When scientists at Harvard University began tracking 268 Harvard sophomores in 1938, they thought the key to a long and happy life could be found in genetics and biology.
The researchers measured the participants' skulls and brow bridges, they took in-depth notes on the functioning of major organs, and they even analyzed the men's handwriting.
Original study subjects happened to include President John Kennedy and former Washington Post editor Ben Bradlee.
As technology advanced, researchers took blood and tested the subjects' DNA and cholesterol levels.

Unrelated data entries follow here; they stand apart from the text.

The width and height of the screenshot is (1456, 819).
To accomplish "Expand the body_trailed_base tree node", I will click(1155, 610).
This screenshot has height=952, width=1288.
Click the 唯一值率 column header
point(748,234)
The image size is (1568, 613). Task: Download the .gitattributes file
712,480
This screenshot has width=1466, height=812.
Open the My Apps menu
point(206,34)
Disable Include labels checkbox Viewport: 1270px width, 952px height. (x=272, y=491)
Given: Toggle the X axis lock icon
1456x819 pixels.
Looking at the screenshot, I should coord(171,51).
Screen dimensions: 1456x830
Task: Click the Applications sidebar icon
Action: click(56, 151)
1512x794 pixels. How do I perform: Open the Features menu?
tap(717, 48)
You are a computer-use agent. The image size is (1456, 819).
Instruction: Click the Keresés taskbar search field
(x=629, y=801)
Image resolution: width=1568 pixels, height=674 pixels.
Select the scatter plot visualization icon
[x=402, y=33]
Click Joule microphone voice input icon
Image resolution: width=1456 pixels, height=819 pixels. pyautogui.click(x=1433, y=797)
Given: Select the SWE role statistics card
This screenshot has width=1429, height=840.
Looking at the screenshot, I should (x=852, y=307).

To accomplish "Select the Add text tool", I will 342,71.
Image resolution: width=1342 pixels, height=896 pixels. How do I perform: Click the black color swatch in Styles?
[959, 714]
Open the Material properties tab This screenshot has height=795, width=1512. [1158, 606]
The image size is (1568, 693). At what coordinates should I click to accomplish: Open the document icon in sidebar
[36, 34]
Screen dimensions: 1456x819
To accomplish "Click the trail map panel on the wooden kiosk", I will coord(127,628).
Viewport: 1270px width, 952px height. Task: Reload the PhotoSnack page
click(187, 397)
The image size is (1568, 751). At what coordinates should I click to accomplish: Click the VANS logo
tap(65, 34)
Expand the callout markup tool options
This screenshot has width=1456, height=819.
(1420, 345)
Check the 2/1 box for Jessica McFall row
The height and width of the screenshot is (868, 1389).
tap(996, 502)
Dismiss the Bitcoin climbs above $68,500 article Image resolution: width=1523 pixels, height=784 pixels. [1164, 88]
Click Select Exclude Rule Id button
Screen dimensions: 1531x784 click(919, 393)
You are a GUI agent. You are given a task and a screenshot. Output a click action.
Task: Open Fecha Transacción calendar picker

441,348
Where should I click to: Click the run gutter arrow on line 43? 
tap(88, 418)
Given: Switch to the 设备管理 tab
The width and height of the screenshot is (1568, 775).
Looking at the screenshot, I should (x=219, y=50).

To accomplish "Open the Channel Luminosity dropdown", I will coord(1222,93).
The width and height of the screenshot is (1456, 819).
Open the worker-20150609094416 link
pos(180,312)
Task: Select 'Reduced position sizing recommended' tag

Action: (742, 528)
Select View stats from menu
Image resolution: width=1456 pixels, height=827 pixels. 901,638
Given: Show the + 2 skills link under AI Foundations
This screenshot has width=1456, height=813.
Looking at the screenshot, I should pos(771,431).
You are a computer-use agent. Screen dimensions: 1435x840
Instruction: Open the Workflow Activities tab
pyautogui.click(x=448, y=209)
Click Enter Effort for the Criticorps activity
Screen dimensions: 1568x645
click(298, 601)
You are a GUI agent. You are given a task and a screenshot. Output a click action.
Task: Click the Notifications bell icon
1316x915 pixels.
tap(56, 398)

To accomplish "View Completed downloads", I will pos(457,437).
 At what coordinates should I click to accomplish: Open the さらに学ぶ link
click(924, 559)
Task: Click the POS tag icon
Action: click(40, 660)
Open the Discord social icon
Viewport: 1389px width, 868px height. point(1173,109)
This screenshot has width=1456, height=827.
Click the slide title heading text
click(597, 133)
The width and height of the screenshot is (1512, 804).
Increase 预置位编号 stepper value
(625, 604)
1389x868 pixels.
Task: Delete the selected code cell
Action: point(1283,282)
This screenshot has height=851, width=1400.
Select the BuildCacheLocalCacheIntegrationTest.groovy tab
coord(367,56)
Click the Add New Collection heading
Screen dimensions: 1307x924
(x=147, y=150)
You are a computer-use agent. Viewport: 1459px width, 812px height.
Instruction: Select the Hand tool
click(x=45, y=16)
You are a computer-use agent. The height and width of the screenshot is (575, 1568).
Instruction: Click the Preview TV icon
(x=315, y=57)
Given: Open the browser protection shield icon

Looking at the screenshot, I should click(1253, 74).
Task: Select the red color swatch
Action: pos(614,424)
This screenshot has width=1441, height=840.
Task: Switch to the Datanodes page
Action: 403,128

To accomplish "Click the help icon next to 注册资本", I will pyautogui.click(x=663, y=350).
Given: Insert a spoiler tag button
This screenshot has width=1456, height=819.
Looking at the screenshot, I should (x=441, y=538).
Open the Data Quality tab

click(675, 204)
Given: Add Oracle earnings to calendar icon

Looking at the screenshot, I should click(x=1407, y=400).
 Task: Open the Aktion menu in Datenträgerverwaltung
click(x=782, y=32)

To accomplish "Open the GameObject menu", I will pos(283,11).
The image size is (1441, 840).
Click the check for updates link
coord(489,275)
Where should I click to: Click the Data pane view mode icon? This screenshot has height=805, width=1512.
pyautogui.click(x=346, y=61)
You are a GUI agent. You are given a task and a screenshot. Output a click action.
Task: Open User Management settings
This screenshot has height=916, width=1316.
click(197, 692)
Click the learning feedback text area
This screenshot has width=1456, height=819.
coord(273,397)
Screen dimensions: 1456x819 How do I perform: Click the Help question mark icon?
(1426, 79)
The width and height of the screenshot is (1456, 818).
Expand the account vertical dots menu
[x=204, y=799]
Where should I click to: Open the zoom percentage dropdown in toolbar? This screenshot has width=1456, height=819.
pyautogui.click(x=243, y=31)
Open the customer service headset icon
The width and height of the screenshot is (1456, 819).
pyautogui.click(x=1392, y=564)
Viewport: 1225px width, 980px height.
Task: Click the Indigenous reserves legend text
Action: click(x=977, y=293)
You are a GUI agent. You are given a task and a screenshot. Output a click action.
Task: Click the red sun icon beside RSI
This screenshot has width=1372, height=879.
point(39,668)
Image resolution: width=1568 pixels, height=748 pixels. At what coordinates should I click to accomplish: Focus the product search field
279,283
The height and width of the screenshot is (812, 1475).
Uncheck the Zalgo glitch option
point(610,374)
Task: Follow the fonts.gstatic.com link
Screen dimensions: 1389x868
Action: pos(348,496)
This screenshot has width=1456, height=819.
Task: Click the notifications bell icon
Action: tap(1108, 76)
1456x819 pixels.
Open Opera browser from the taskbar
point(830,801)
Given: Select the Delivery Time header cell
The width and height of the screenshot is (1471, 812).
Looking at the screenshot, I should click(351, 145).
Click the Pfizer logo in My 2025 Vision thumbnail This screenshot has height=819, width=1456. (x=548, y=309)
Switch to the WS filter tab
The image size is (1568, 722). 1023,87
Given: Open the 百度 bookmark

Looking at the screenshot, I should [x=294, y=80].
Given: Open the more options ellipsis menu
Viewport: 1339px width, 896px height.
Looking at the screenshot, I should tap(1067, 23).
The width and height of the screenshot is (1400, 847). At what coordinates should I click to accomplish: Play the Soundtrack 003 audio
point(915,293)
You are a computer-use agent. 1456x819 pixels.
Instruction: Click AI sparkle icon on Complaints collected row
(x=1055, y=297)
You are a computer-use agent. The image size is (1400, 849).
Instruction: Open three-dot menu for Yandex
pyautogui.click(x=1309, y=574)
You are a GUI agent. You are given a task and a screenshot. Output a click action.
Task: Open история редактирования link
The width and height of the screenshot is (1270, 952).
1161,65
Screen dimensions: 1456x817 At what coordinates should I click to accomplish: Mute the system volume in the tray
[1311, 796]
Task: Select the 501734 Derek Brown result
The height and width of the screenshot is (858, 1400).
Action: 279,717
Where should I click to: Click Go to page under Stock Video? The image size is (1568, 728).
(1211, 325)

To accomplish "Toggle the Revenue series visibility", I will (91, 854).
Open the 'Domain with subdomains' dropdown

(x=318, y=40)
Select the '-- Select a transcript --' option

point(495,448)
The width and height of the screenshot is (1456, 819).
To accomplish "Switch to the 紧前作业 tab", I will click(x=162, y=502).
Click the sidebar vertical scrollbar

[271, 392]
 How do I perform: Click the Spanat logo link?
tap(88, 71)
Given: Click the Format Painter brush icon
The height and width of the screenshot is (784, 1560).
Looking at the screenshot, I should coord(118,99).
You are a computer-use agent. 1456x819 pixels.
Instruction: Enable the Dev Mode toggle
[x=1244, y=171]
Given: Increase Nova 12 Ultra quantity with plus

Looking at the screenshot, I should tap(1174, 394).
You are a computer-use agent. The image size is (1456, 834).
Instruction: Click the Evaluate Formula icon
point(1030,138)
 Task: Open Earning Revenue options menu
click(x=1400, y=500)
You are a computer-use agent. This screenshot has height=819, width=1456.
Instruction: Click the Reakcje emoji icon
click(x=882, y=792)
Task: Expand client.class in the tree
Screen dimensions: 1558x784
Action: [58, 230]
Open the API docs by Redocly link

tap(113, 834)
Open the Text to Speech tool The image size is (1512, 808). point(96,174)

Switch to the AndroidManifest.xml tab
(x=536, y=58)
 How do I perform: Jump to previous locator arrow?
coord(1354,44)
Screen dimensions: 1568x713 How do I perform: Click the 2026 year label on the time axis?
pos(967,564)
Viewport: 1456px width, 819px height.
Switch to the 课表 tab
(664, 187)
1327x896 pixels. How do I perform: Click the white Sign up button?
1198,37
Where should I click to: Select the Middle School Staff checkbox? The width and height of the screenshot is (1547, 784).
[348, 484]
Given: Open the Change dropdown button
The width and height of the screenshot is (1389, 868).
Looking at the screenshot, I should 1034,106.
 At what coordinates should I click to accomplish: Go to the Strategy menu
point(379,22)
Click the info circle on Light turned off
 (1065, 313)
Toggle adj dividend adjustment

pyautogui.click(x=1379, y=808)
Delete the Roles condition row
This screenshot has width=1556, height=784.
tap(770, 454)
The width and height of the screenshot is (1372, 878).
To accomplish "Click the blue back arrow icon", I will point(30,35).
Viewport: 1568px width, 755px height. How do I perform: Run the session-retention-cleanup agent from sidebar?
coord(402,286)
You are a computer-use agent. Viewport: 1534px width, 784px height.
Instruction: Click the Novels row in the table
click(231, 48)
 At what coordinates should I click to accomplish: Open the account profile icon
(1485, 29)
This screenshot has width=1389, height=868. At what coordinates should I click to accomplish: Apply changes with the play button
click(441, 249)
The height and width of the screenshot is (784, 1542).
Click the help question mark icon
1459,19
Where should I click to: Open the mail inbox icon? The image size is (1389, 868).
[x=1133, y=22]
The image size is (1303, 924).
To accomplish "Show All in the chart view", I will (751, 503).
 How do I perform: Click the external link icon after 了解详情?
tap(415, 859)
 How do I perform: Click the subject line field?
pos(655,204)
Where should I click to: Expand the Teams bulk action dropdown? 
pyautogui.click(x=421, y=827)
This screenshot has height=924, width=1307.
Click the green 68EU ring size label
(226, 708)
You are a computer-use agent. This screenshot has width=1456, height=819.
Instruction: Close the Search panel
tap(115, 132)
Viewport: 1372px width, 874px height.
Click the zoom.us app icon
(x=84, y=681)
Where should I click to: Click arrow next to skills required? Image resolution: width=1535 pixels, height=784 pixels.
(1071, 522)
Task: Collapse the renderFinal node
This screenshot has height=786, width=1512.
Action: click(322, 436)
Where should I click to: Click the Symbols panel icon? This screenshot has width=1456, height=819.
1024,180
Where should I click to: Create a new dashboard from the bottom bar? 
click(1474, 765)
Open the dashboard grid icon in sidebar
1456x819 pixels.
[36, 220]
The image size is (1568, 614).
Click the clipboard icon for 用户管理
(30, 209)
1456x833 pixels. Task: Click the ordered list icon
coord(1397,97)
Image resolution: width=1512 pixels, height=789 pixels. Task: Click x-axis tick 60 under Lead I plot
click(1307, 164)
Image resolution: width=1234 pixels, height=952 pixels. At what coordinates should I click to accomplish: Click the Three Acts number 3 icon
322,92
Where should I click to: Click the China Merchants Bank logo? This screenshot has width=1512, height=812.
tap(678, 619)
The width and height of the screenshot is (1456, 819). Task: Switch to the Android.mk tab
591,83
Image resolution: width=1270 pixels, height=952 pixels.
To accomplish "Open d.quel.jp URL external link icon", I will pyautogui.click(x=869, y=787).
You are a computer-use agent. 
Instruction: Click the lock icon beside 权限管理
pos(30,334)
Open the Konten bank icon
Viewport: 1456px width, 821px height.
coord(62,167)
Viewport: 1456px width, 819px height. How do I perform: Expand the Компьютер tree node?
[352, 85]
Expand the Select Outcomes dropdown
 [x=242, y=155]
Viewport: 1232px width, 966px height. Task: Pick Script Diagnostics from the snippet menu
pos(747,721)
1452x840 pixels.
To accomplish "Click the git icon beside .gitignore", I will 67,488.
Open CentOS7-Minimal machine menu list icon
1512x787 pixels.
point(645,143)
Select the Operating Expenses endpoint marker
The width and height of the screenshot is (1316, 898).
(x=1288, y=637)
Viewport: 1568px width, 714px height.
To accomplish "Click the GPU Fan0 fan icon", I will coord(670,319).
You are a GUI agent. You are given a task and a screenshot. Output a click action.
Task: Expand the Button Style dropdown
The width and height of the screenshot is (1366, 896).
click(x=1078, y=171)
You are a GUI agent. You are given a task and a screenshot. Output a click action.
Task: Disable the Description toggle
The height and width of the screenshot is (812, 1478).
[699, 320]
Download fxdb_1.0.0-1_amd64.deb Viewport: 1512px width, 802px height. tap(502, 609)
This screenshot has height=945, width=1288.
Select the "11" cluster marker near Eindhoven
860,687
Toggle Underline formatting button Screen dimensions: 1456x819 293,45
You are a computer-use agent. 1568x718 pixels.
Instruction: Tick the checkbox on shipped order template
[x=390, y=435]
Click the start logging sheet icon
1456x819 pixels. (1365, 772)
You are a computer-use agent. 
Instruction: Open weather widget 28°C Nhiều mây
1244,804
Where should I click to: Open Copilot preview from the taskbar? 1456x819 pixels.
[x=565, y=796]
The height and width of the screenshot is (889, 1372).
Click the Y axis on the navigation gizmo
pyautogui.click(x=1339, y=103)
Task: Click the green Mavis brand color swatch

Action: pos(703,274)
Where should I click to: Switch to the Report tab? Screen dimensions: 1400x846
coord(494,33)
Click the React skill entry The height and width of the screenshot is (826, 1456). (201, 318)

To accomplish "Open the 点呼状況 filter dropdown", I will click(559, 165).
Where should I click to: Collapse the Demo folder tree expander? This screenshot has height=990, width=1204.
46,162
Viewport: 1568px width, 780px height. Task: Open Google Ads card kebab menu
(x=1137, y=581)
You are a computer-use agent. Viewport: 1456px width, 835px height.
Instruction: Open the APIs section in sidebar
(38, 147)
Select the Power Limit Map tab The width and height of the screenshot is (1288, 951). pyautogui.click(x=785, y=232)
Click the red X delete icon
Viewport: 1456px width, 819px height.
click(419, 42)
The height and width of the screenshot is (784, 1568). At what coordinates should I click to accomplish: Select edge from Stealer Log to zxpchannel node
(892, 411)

They also expanded the study, first to 456 inner-city Boston residents who were not as wealthy or educated as the original Harvard sophomores and then to the children of the original subjects, who numbered 1,300 by the late 1960s.
Eighty years later, researchers have abandoned the idea that genetics, personality type, wealth, fame, or education are the keys to happiness. Turns out all you really need is love.
"The surprising finding is that our relationships and how happy we are in our relationships has a powerful influence on our health," study director Robert Waldinger told the Harvard Gazette. "Taking care of your body is important, but tending to your relationships is a form of self-care too."
Happy marriages, it turns out, are particularly important to happiness. Women who felt securely attached to their partners were less depressed and had better memory functions than those in unhappy marriages.
"Good relationships don't just protect our bodies; they protect our brains," Waldinger said in a separate TED Talk. "And those good relationships, they don't have to be smooth all the time. Some of our octogenarian couples could bicker with each other day in and day out, but as long as they felt that they could really count on the other when the going got tough, those arguments didn't take a toll on their memories."
So if you want to maximize your chances of a long and happy life, maybe spend less time at the office and more time loving the one you're with.